- Born: December 11, 1943 (age 82)
- Occupations: Writer and historian

= Marc Egnal =

American historian

Marc Egnal is an American historian whose work examines topics including the American Revolution, the Civil War, novels and art, economic history, and the Canadian economy.

== Life ==
Egnal, born December 11, 1943, grew up in Philadelphia, Pennsylvania. He moved to Toronto, Canada, in 1970 to assume a position at York University. He married Judith Humphrey, founder of an executive communications firm. They have two sons and four grandchildren.

== Career ==
After graduating from Swarthmore College in 1965, Egnal went to the University of Wisconsin to study the Revolutionary era with Merrill Jensen.  As part of this graduate program, he spent a year, 1968-1969, at the University of London on a Fulbright Fellowship.  He began teaching at York University in Toronto in 1970 and retired in 2015.

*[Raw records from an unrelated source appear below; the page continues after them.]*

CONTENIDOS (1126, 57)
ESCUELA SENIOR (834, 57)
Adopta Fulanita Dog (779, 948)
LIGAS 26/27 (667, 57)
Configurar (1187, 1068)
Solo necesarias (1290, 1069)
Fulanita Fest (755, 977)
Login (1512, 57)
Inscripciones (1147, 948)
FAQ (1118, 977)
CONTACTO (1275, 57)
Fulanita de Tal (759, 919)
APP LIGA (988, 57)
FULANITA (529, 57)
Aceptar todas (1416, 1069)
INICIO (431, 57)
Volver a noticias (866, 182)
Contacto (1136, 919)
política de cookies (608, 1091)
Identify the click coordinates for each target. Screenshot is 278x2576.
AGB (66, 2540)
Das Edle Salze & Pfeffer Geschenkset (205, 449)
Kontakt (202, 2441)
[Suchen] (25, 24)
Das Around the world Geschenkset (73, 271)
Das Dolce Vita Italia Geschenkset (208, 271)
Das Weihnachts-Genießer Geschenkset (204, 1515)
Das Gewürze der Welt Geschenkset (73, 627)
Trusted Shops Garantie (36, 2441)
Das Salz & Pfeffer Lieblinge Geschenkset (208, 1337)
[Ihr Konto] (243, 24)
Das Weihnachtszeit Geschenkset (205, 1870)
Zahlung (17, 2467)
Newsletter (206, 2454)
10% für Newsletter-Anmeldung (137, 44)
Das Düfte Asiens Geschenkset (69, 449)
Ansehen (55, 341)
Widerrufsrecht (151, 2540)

He is the author of six books, beginning with A Mighty Empire: The Origins of the American Revolution (Cornell UP, 1988).  Two works of economic history followed: Divergent Paths: How Culture and Institutions Have Shaped North American Growth (Oxford UP, 1996) and New World Economies: The Growth of the Thirteen Colonies and Early Canada (Oxford UP, 1998).

His next major work was The Clash of Extremes: The Economic Origins of the Civil War (Hill and Wang, 2009). It argues that “more than any other reason, the evolution of the Northern and Southern economies explains the Civil War.”

After many years of research, Egnal produced A Mirror for History: How Novels and Art Reflect the Evolution of Middle-Class America (University of Tennessee Press, 2024). The book examines American society from 1750 to 2020 and contends that “the arc of middle-class culture reflects the evolution of the economy from the 1750s, when the ‘middling folk’ emerged as a recognizable group, to the fractious present, when extremes in wealth threaten the very existence of that cohort.” The book draws upon novels, painting, and quantitative data.

In 2025 Egnal published Challenging the Myths of US History: Seven Short Essays on the Past & Present (University of California Press).  The chapters look at progress in the writing of American history, the Revolution, Civil War, Vietnam, violence, the women’s movement, and Donald Trump. The book contends that “at the heart of the American story are the demands of affluent citizens for economic growth and territorial expansion.”

Finally, in his retirement Egnal has turned his hand to fiction and published ten stories in small literary journals.